CINÉMA

Louis Danvers Journaliste cinéma

Jean-Pierre Jeunet nous offre une perle de cinéma poétique avec Le Fabuleux Destin d’Amélie Poulain

« En fait, c’est mon premier film! » plaisante à moitié Jean-Pierre Jeunet en évoquant Le Fabuleux Destin d’Amélie Poulain. Delicatessen et La Cité des enfants perdus furent, en effet, signés en duo avec Marc Caro, tandis qu’ Alien, la résurrection était une commande de la 20th Century Fox. Une chose est sûre: le nouveau film du cinéaste français possède cette qualité attendue en priorité d’une première oeuvre: elle vient droit du coeur et exprime ce que son auteur a de plus précieux à transmettre.
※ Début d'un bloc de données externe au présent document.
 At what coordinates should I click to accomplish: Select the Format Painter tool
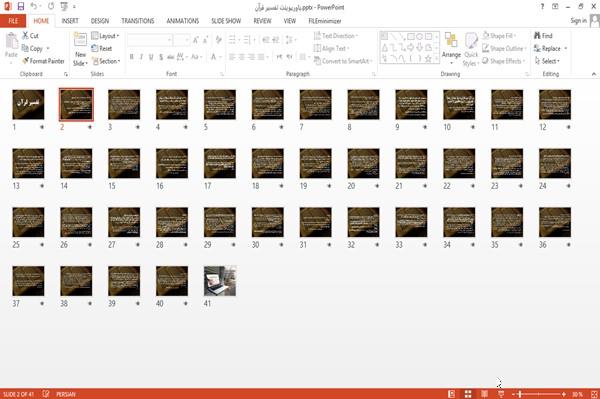coord(43,61)
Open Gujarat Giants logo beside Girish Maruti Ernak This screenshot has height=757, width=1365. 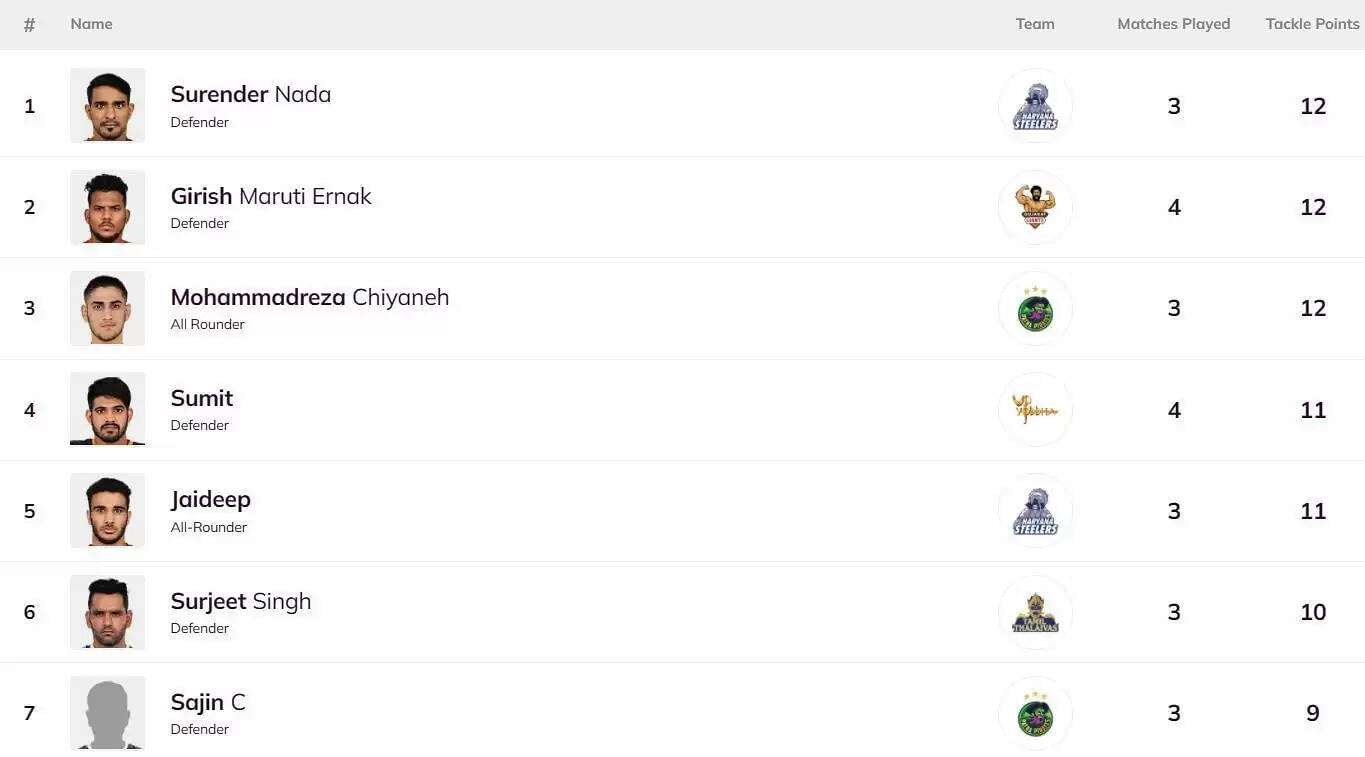[x=1035, y=207]
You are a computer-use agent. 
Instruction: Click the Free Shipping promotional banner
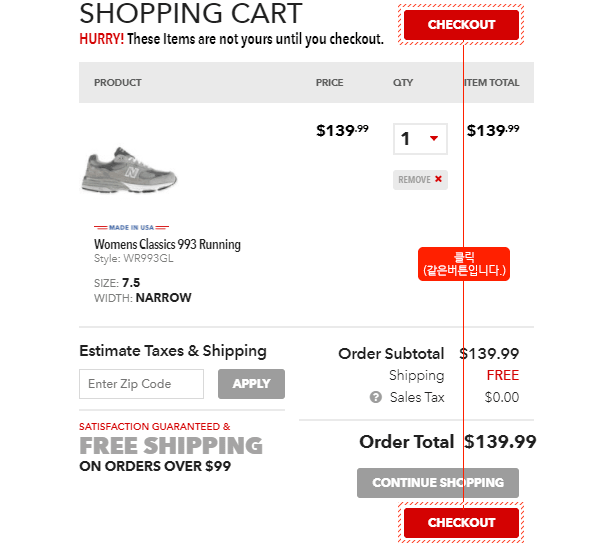(x=171, y=445)
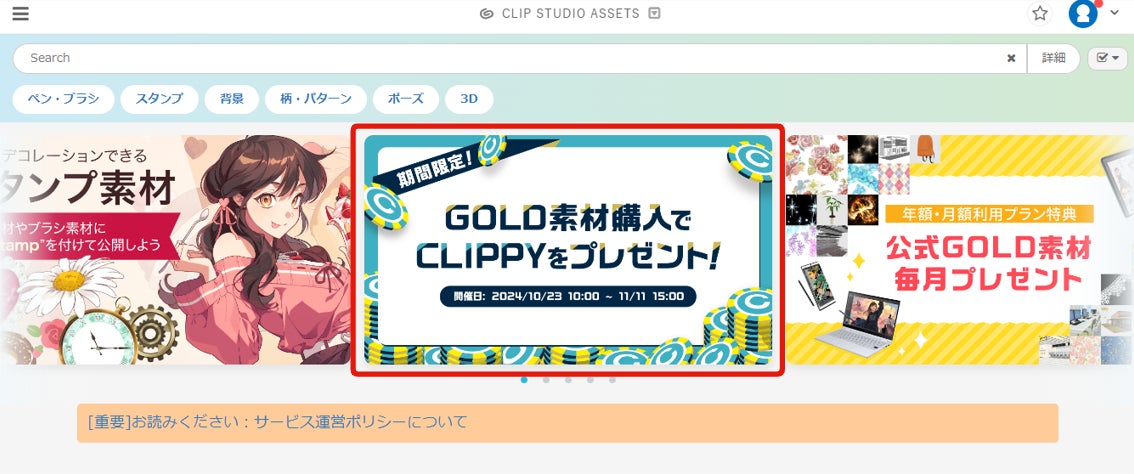Image resolution: width=1134 pixels, height=474 pixels.
Task: Open the hamburger menu
Action: pos(21,14)

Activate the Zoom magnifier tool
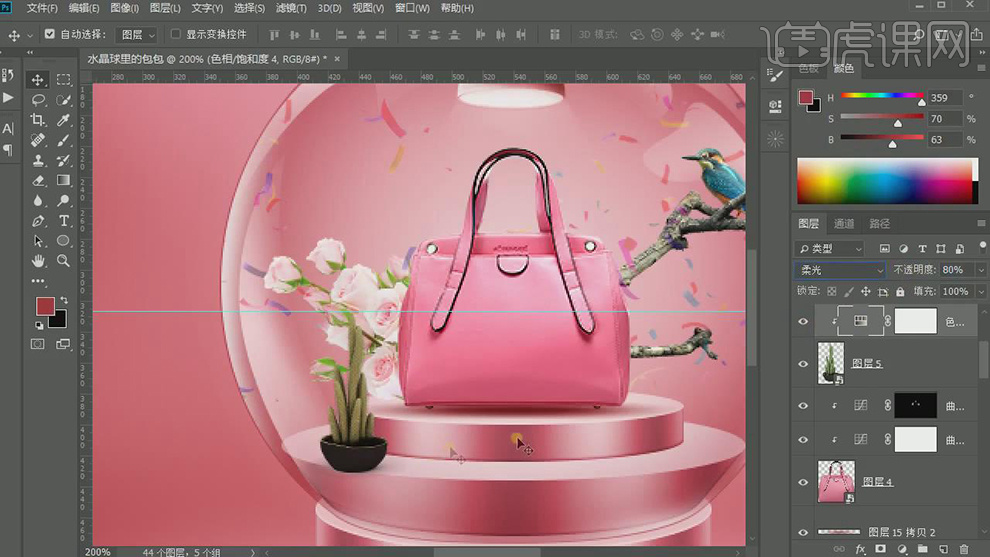(x=64, y=260)
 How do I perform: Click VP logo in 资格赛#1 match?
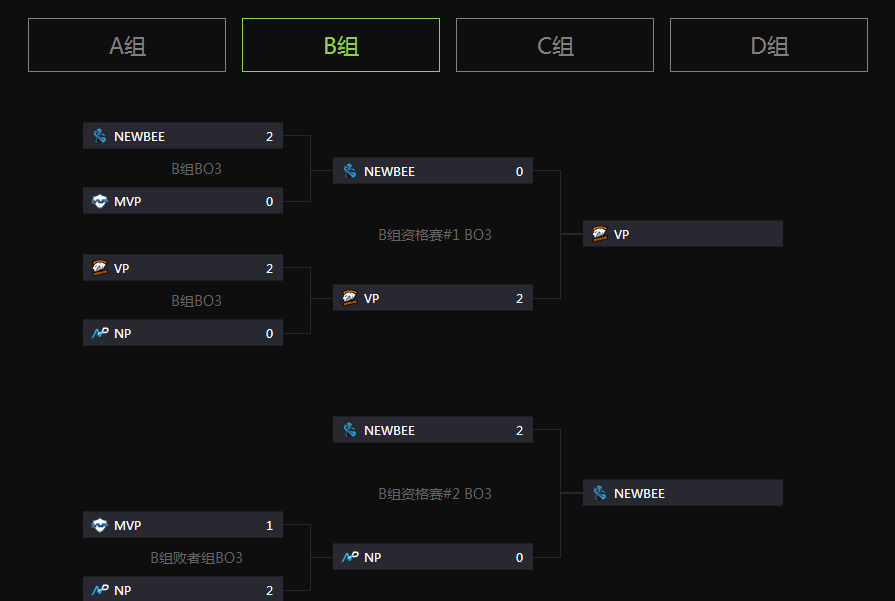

L’expérience accumulée par Jeunet lui permet d’éviter le côté « brouillon » qui marque souvent les premiers pas d’un néophyte. Le jaillissement sincère, l’inspiration intime s’accompagnent dans Le Fabuleux Destin d’Amélie Poulain d’une maîtrise impressionnante des moyens créatifs. De quoi faire une pure merveille d’imagination, d’humour, d’émotion et d’originalité. Sans doute le plus beau film français de ce début de millénaire.

Tel un funambule

Amélie Poulain est une jeune fille timide. Serveuse dans un café parisien, elle se dérobe au contact des autres mais n’en aime pas moins les gens. L’idée va lui venir de jouer les bonnes fées en « arrangeant » ces vies qu’elle voit trop souvent s’égarer vers la solitude et la déception. Multipliant les stratagèmes et domptant le hasard, Amélie va ainsi aider tels coeurs solitaires, tel faible humilié, tenant tantôt le rôle de marieuse, tantôt celui de justicière. Reste à savoir comment la jeune fille trouvera elle-même ce chemin du bonheur qu’elle trace et balise avec tant de talent pour les autres. L’apparition fortuite dans sa vie d’un jeune homme étrange, collectionneur de photos d’identité ratées, fournira le début d’une réponse…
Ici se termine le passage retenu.